▶ _WHAT THE EXERCISE ASKS_:
Print each record below exactly as it appears.

[Stored records]
########################################
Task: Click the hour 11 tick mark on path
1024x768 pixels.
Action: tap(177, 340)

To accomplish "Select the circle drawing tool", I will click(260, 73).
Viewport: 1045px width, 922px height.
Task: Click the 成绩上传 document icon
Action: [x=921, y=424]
########################################
▶ _ANSWER_:
Task: Click the hour 11 tick mark on path
1024x768 pixels.
Action: tap(177, 340)

To accomplish "Select the circle drawing tool", I will click(260, 73).
Viewport: 1045px width, 922px height.
Task: Click the 成绩上传 document icon
Action: [x=921, y=424]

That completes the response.